IGN reviewed all four versions of the game. David Smith scored the PlayStation 2 version 9.4 out of 10, giving it an "Editor's Award" and calling the Dark Alliance engine "one of the best 3D engines yet devised". He dismissed criticisms of the game as a "Diablo clone", arguing the gameplay is much deeper than such a comparison suggests. His only criticisms were some anticlimactic boss fights and repetitive music. He called Dark Alliance one of the best titles for PS2. Kaiser Hwang scored the Xbox version 8.5 out of 10. He praised the graphics, but was critical that the Xbox version did not add anything new compared to PS2 version released a year earlier. Fran Mirabella III scored the GameCube version 7.5 out of 10, criticizing the game's frame rate and called it "a downgrade from the PS2 version". Craig Harris scored the Game Boy Advance version 8 out of 10, arguing that although it is missing a few key elements from the original version it's based upon, Baldur's Gate: Dark Alliance works very well in portable form.

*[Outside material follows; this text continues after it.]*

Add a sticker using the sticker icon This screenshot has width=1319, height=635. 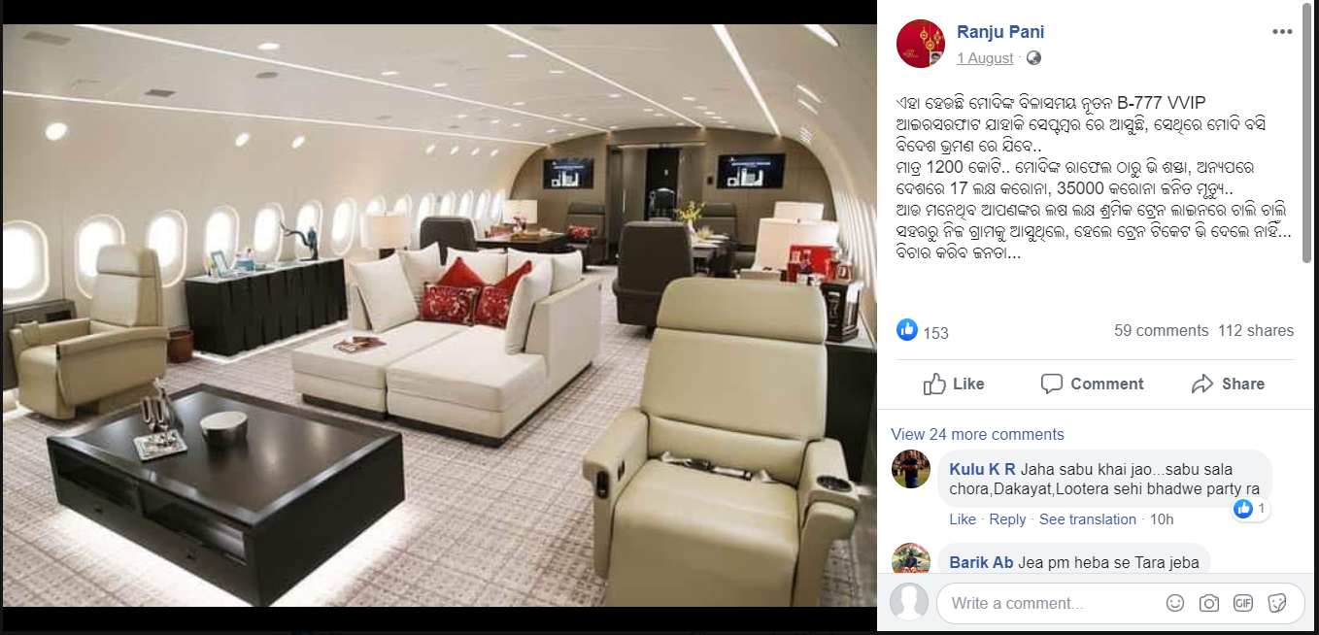[x=1278, y=603]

GameSpot also reviewed all four versions. Gerald Villoria scored the PlayStation 2 version 8.8 out of 10, praising the differences between the fighting styles of the three characters, the controls, the range of enemies and weaponry, and the lip syncing. Greg Kasavin scored the Xbox version 8.5 out of 10, calling it "one of the finest action RPGs ever made" and lauding it as "a perfect port". Kasavin scored the GameCube version 7.6 out of 10, finding similar faults to IGN's Mirabella, also criticizing frame rate issues that are "nonexistent" in the PS2 and Xbox versions and concluded that "the game just wasn't optimized for the system". Frank Provo scored the Game Boy Advance version 8 out of 10, praising the enemy AI, the sound and the graphics, while lightly criticizing the game's generally short length and the concessions the developers had to make in porting the game to the Game Boy Advance.

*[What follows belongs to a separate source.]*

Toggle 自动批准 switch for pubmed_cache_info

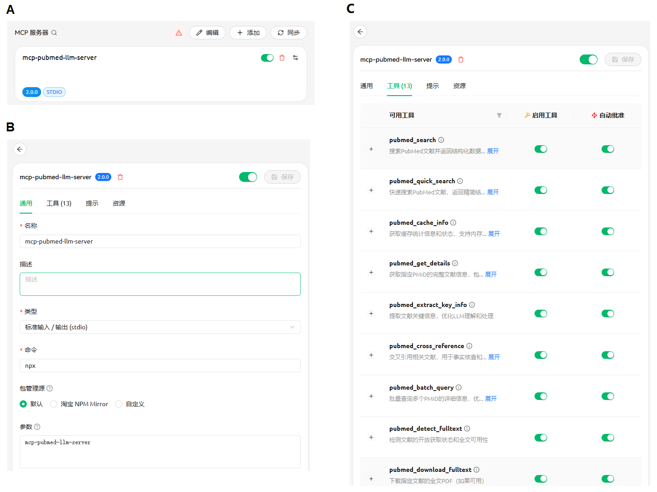(608, 231)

GameSpy reviewed the Xbox and GameCube versions. Raymond Padilla scored the Xbox version 4 out of 5. Although he called it one of the best titles for Xbox, he was critical of the game having minor visual and aural enhancements in this version, and criticized the lack of Xbox Live compatibility or any kind of downloadable content, arguing that the improvements are only "superficial". Christian Nutt scored the GameCube version 3.5 out of 5, calling it "a wonderfully entertaining game" despite not living up to the technical quality of the PS2 or Xbox versions. He wrote that "the graphics have taken a subtle but damaging hit" and criticized the game's frame rate as "sluggish", but commended gameplay.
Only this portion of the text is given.